For the Press

Mississippi Electric Cooperatives Get $65 Million for Rural Broadband Through CARES Act

8/5/20 at 2:37 PM by 

Fifteen Mississippi rural electric cooperatives have won a combined total of $65 million in rural broadband funding through the CARES Act passed earlier this year in response to the COVID-19 crisis. The money came indirectly through the state, which carved out $75 million for rural broadband from a larger pool of funding it received through the act.

The rural electric cooperatives must spend the funding they were awarded before the end of the year and must invest an additional $65 million of their own in the broadband projects.

All states were awarded funding through the CARES Act and given some flexibility in how to use it, explained Jonathan Chambers, founder of Conexon, a consultancy that worked with seven of the 15 rural electric cooperatives on their funding applications. But according to Chambers, only a few states opted to use any of their funding for rural broadband and Mississippi devoted more money to broadband than most of those other states.

“Mississippi is the one that took the bit in the teeth and ran with it,” said Chambers.

He goes so far as to say that “Mississippi is leading the nation when it comes to investment in broadband.”

Mississippi Electric Cooperative Broadband
The formal name for the Mississippi rural broadband funding program is Broadband COVID-19 Grant Program.

In formulating plans for the program, Mississippi legislators, the governor’s office and the state public service commission had discussions about how to structure a program and “rural electric cooperatives stepped up,” Chambers said.
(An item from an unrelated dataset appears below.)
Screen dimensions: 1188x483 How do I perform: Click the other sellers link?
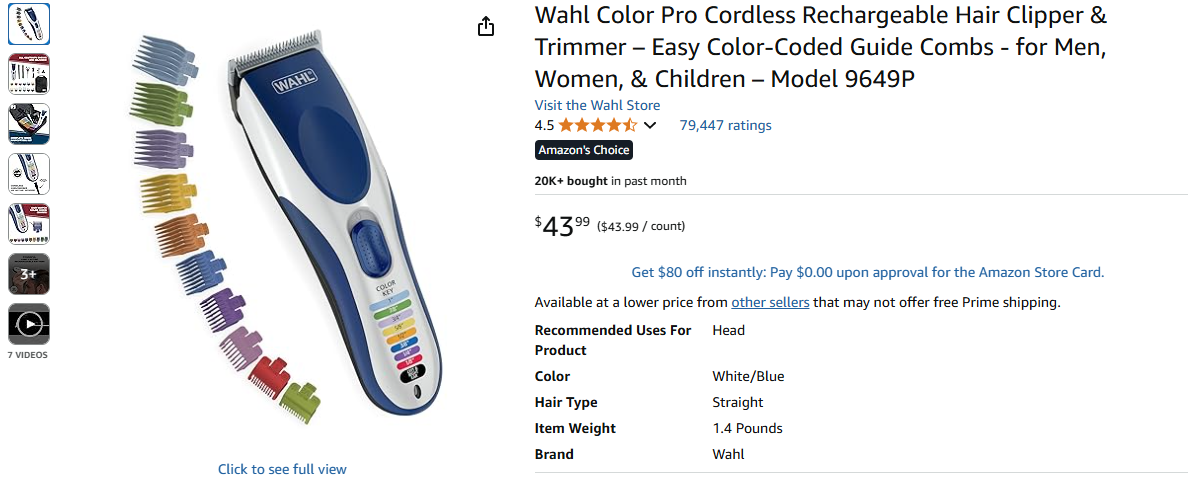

According to Chambers, a group of rural electric cooperatives proposed to build fiber networks to unserved areas and to pay for 50% of construction costs if the state would put up the other 50%. The cooperatives also produced maps, budgets, network diagrams, and timetables for what they were proposing.

The state took this material as evidence that the cooperatives were prepared to promptly build broadband and ultimately allocated $65 million of the program’s total $75 million budget to rural electric cooperatives, with the remaining $10 million made available for other types of providers, Chambers said.

Target areas are those lacking service at speeds of 25 Mbps downstream and 3 Mbps upstream. Awardees are required to deploy service at symmetrical speeds of 100 Mbps. The networks that the rural electric cooperatives are deploying will be able to support gigabit service and construction began as soon as the awards were announced, Chambers said.

According to a Conexon press release about the Mississippi electric cooperative broadband awards, Conexon’s seven rural electric cooperatives collectively will bring service to 40,000 people, Chambers said. The full total for all 15 electric cooperatives should be about twice that.

According to Chambers, only $1.5 million of the $10 million allocated for companies that weren’t electric cooperatives was awarded, with few applications for funding received.

Conexon previously consulted with a group of rural electric cooperatives on a winning bid for rural broadband funding in the Connect America Fund CAF II auction.

A full list of awards made in the Mississippi program can be found at this link. A spokesperson for the Mississippi PSC confirmed that the list includes awards to electrical cooperatives, as well as other types of providers. One notable awardee was Telepak Networks, dba C Spire Fiber, which will receive $850,658.